▸ **DIRECTIONS**
(1) In the news article on Russia's drug war, how many people die from using drugs in Russia every year, according to Gryzlov?
(2) Rewrite the passage from the news article on Russia's drug war that starts at "The plans follow" and ends at "tests in schools.", switching "radical" to "drastic".

▸ **TEXT PROVIDED**
------------------------------------------------------------
News

Russia defies growing consensus with declaration of 'total war on drugs'

9 June 2011

Drug dealers are to be "treated like serial killers" and could be sent to forced labour camps under harsh laws being drawn up by Russia's Kremlin-controlled parliament.

Boris Gryzlov, the speaker of the state duma, the lower house, said a "total war on drugs" was needed to stem a soaring abuse rate driven by the flow of Afghan heroin through central Asia to Europe.

Russia has as many as 6 million dependent users (one in 25 people). Every year 100,000 people die from using drugs, Gryzlov said in a newspaper. The scale of the problem "threatens Russia's gene pool", he said. "We are standing on the edge of a precipice. Either we squash drug addiction or it will destroy us."

This year, President Dmitry Medvedev said drug abuse was cutting up to three percentage points off economic growth.

Injecting drug-use is also accelerating Russia's HIV crisis because – unlike most other European countries – methadone treatment is banned and needle exchange programmes are scarce, meaning the virus spreads quickly from addict to addict via dirty syringes. An estimated one in 100 Russians are HIV positive.

Under legislation promoted by the ruling United Russia party and now being reviewed in parliament, drug addicts will be forced into treatment or jailed, and dealers will be handed heftier custodial sentences. "The barons of narco-business must be put on a par with serial killers with the appropriate punishment in the form of a life sentence," said Gryzlov, who is chairman of the party.

Activists criticised the idea of putting addicts behind bars, pointing to a growing worldwide consensus that treating drug users as criminals has failed as a strategy.

The Global Commission on Drugs Policy said in a report last week that there needed to be a shift away from criminalising drugs and incarcerating those who use them. Gryzlov, however, claimed that "criminal responsibility for the use of narcotics is a powerful preventative measure".

Special punishments should also be considered for dealers, he added: "Sending drug traders to a katorga (forced labour camp), for example. Felling timber, laying rails and constructing mines – that's very different from sitting in a personal cell with a television and a fridge while you keep up your 'business' on the outside."

While it remains unclear how many of the measures will become law, other leading members of United Russia – which is headed by Vladimir Putin, the prime minister, and which dominates the duma – said they supported the initiative.

The plans follow an admission by Medvedev in April that Russia's fight against drug addiction had failed. He called for radical measures such as mandatory drug tests in schools.
------------------------------------------------------------
▸ **DATA UNDER STUDY**
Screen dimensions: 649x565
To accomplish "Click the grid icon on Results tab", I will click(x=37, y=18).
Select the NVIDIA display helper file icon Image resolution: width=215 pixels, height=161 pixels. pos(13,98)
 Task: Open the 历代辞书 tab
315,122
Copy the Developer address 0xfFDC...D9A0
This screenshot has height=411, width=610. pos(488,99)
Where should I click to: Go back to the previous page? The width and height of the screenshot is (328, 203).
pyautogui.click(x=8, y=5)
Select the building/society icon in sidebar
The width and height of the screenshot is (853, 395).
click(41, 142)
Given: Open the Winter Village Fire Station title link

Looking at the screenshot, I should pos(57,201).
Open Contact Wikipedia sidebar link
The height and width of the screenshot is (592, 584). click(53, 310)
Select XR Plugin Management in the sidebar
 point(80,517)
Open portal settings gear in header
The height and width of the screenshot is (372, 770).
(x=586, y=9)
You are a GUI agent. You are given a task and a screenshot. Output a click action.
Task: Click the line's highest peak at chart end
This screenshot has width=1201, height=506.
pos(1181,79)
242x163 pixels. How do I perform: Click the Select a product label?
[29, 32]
------------------------------------------------------------
▸ **TASK ANSWERS**
(1) 100,000 people.

(2)
The plans follow an admission by Medvedev in April that Russia's fight against drug addiction had failed. He called for drastic measures such as mandatory drug tests in schools.